Problem. Let $\gamma$ be a parameterized curve in $\mathbb{R}^{2}$ by $\gamma: I \to \Omega$, where $I$ is an interval of $\mathbb{R}$ and $\Omega$ an open in $\mathbb{R}^{2}$. Let $a,b,c: \Omega \to \mathbb{R}$ be given functions. Determine a function $\varphi(x,y)$ solution of the equation $$a(x,y)\frac{\partial \varphi}{\partial x} + b(x,y)\frac{\partial \varphi}{\partial y} = c(x,y) \tag{Eq 1}$$ where $\varphi(\gamma(t)) = \varphi_{0}(t)$ with $\varphi_{0}: I \to \mathbb{R}$ is a given function.
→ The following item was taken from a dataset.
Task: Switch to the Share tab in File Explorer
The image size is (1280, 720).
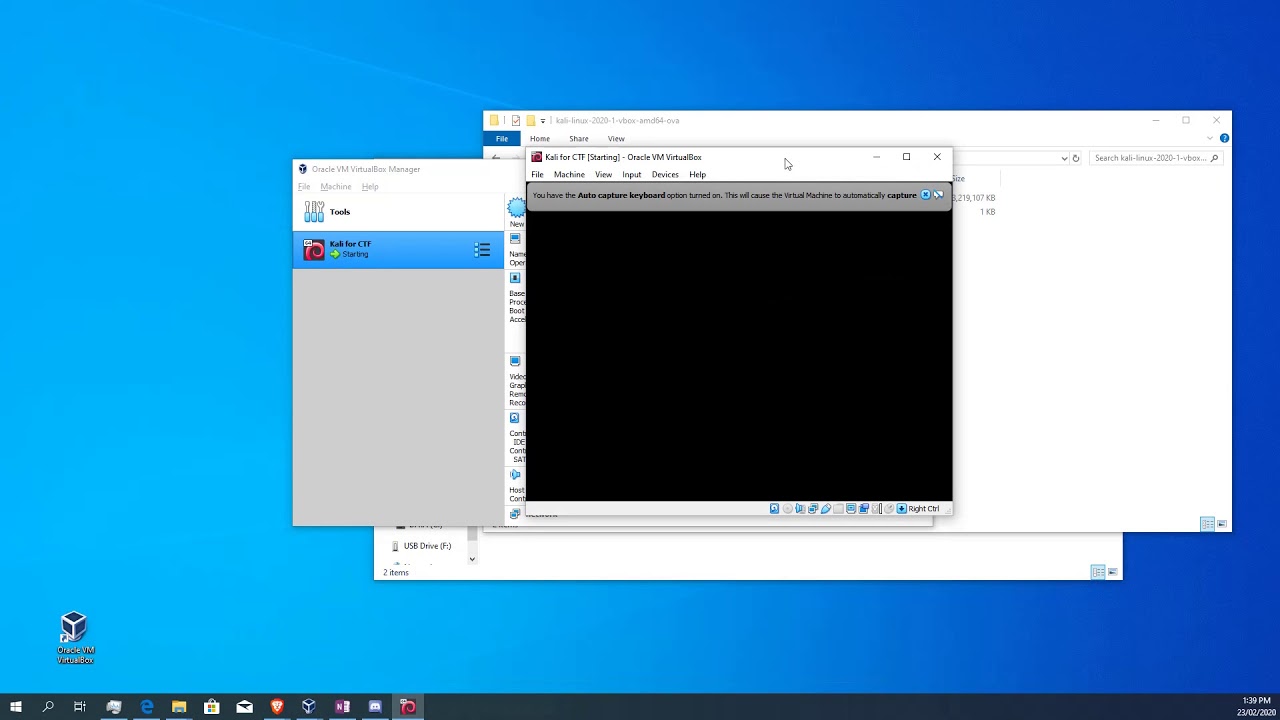Action: 578,138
Proof. (just a loosely idea) Fixed a point $\gamma_{0} = \gamma_{0}(s_{0}) = \gamma_{0}(x_{0},y_{0})$ of $\gamma$, consider the curve $\Gamma(t) = (x(t),y(t))$ passing through $\gamma_{0}$, that is, $\Gamma(0) = \gamma_{0}$. Define $z(t) = \varphi(x(t),y(t))$ where $\varphi$ is a solution of Eq 1. If $\Gamma$ is differentiable, by the Chain Rule, $$\frac{dz}{dt} = \langle \Gamma'(t), \nabla\varphi(\Gamma(t)) \rangle = \frac{dx}{dt}\frac{d\varphi}{dx} + \frac{dy}{dt}\frac{d\varphi}{dy}.$$ Therefore, if $\Gamma$ satisfies the system of ODE $$\begin{cases} \frac{dx}{dt} = a(x,y),&x(0) = x_{0}\\ \frac{dy}{dt} = b(x,y),&y(0) = y_{0}, \end{cases}\tag{Sy 1}$$ we can the solution $\varphi$ solving $$\frac{dz}{dt} = c(x,y),\quad z(0)=\varphi(s_{0}).$$ If we repeat the previous argument for all points $\gamma(s)$, $s \in I$, we obtain a family of curves on which the solution $\varphi$ can be determined.
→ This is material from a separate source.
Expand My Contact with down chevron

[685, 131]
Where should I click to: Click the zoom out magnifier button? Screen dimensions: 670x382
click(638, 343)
The solutions of the Sy 1 define a change of variables, that is, a function $$f: \mathbb{R}^{2} \to \mathbb{R}^{2}$$ $$(t,s) \mapsto (x,y)$$ and the Inverse Function Theorem ensures a solution if $(a,b)$ is transversal to curve $\gamma$ where $(a,b)$ represents $(x,y) \mapsto (a(x,y),b(x,y))$.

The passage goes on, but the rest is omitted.